Even today, after thousands suffered on live TV for want of water and other supplies (along with security), it’s a sign of “confusion” in the Administration that it appointed as head of FEMA the man who mentioned that a stockpile of emergency supplies, including but not limited to duct tape, would be a useful thing to have if disaster struck.
Apparently, the idea of having individuals prepare themselves to be cut off from civilization for a few days, and even to be able to reduce their exposure to airborne nastiness, is too ridiculous to even consider. Combine that with the criticism the Federal Government received for its “slow” response to a problem that wouldn’t have existed if the non-evacuating population had recourse to such a stockpile along with competent security forces, and you see the underlying premise:
People cannot be expected to take care of themsleves in any significant way. People who are allowed to vote cannot be expected to stockpile food and water in any amount; if they go without in a disaster, it’s some government’s fault. (And if they go without because a state government turned the stuff away, it’s the Federal government’s fault for not bringing replacement supplies faster).

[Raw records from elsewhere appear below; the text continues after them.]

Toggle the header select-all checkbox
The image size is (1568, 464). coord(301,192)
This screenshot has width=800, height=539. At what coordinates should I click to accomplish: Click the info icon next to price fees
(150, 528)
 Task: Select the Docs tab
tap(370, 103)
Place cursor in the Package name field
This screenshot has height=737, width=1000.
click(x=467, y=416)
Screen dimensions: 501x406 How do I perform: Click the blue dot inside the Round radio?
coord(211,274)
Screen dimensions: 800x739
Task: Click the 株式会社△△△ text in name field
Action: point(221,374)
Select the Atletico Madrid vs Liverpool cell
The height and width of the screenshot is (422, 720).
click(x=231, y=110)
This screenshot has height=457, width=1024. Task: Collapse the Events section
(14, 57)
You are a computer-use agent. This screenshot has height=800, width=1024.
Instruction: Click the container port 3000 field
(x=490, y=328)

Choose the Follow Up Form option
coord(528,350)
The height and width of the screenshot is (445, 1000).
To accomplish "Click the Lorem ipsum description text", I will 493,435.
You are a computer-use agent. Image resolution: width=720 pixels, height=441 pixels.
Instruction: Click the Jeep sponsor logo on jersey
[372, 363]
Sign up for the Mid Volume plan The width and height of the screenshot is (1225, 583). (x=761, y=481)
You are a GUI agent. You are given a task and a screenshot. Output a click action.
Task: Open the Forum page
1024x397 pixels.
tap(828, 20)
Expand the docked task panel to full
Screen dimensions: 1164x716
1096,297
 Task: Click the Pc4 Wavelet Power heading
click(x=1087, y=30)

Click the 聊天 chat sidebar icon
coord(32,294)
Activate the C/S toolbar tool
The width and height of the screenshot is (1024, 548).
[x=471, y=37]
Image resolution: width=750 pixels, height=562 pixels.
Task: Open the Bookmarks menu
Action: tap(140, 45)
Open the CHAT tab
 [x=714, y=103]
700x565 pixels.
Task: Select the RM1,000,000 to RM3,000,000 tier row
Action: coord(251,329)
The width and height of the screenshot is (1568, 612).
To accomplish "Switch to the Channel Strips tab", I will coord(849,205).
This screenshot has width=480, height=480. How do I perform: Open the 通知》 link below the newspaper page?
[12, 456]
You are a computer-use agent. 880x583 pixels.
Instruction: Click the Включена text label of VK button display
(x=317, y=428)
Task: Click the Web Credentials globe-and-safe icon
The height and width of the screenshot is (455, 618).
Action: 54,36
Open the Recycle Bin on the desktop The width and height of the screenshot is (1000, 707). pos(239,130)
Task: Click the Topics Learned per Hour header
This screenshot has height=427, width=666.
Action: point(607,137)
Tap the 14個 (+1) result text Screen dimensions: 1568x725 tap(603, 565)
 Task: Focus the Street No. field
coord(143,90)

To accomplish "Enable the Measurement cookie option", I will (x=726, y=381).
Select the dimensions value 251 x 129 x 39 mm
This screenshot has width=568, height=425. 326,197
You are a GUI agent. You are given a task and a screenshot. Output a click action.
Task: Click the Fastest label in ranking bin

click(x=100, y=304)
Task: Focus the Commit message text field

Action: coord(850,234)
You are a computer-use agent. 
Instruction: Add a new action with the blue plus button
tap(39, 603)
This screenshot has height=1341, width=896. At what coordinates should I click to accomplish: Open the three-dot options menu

Of course this continues an old pattern. A new medicine has unexpected side effects? We can’t rely on the idiots out there to catch on to the idea that new medicines might have unforeseen side effects – we’ve got to keep it out of their hands for several years, and then let them have it only with a permission slip from their doctor. All under the direction of Federal regulators, the only people in the country capable of learning from other people’s experience.